Rickover first encountered a pair of Marine guards who refused to let him past the gate. That wouldn't have been too much of a prob lem-these men might not have recognized Rickover in person, but they would have known his name. All he had to do was show his identification, and that, he refused to do. He was infuriated that anyone at a sub base could fail to recognize him on sight. He crashed the gate. Later, Moore would hear that the admiral raced down the causeway on foot, guards in chase. He was caught and again asked to show his identification. By the time the guards had been satisfied, Rickover stormed straight to the office of Robert Metzger, his reactor-safety chief on Mare Island. Still infuriated, Rickover decided not to go to Halibut himself. Instead, he sent a representative, one of the men who had traveled with him from D.C. In doing so, Rickover set the stage for history to repeat itself.
Just about anyone on the sub would have recognized Rickover immediately and no one would have questioned him. Nobody, however, knew his representative, so the young submariner serving topside watch did what he was supposed to do. He approached the man and asked for identification, then called down to the duty officer who ended up denying Rickover's man access.

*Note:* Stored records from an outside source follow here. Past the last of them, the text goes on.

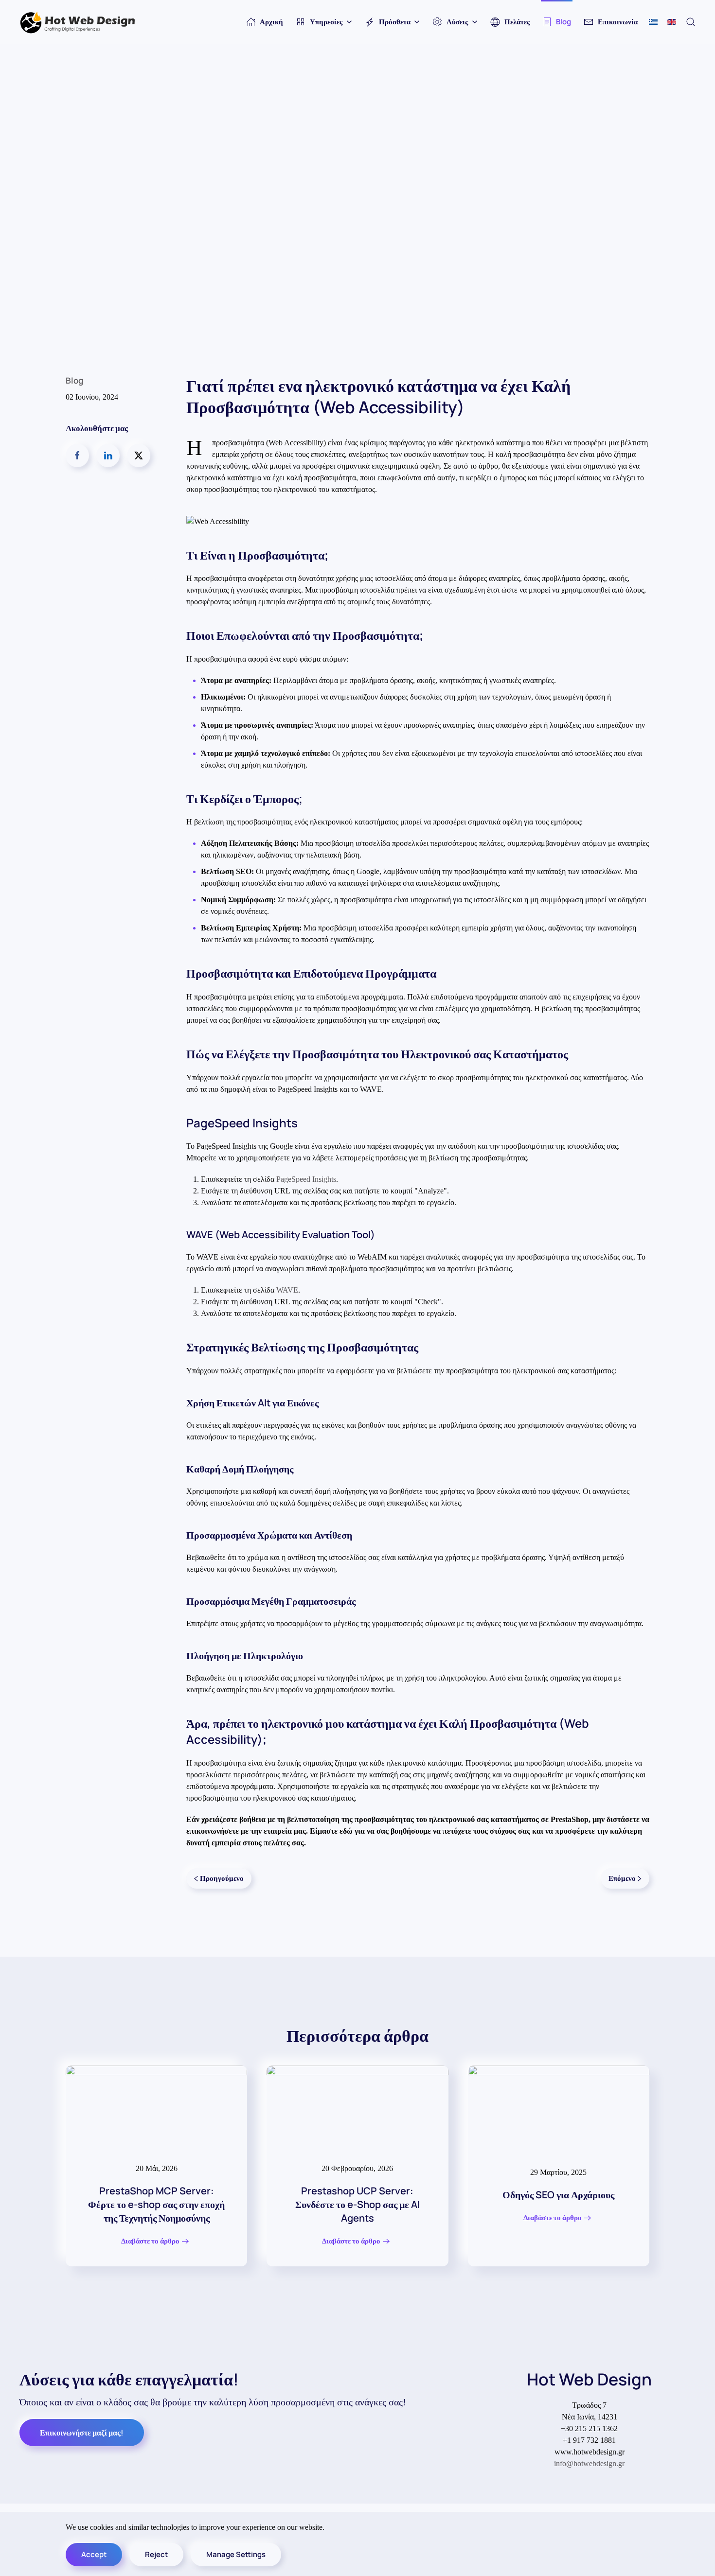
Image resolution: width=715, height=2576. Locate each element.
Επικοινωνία (618, 22)
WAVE (287, 1290)
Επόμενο (622, 1878)
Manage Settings (236, 2554)
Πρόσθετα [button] (395, 22)
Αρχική (271, 22)
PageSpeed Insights (306, 1179)
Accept (94, 2554)
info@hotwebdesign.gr (589, 2463)
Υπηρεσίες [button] (326, 22)
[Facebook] (77, 455)
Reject (156, 2554)
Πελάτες (517, 22)
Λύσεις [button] (457, 22)
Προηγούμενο (222, 1878)
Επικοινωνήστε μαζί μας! (82, 2432)
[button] (691, 22)
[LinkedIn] (108, 455)
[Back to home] (77, 22)
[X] (138, 455)
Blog (563, 22)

When Moore heard about all of this, he immediately sought out Rickover. The admiral didn't give him much chance to smooth things over. Instead, he barked, "Moore, you ought to worry about your career." Then he demanded, "And what are you going to do to the duty officer who denied us access?"
Rickover never did bother to inspect Halibut, but the sub would feel his wrath. The constant review of Halibut reactor operations continued. Halibut's crew knew there was enough to find, if you noted every small move, a wrong wrench used, a failure to exactly follow procedures, and more.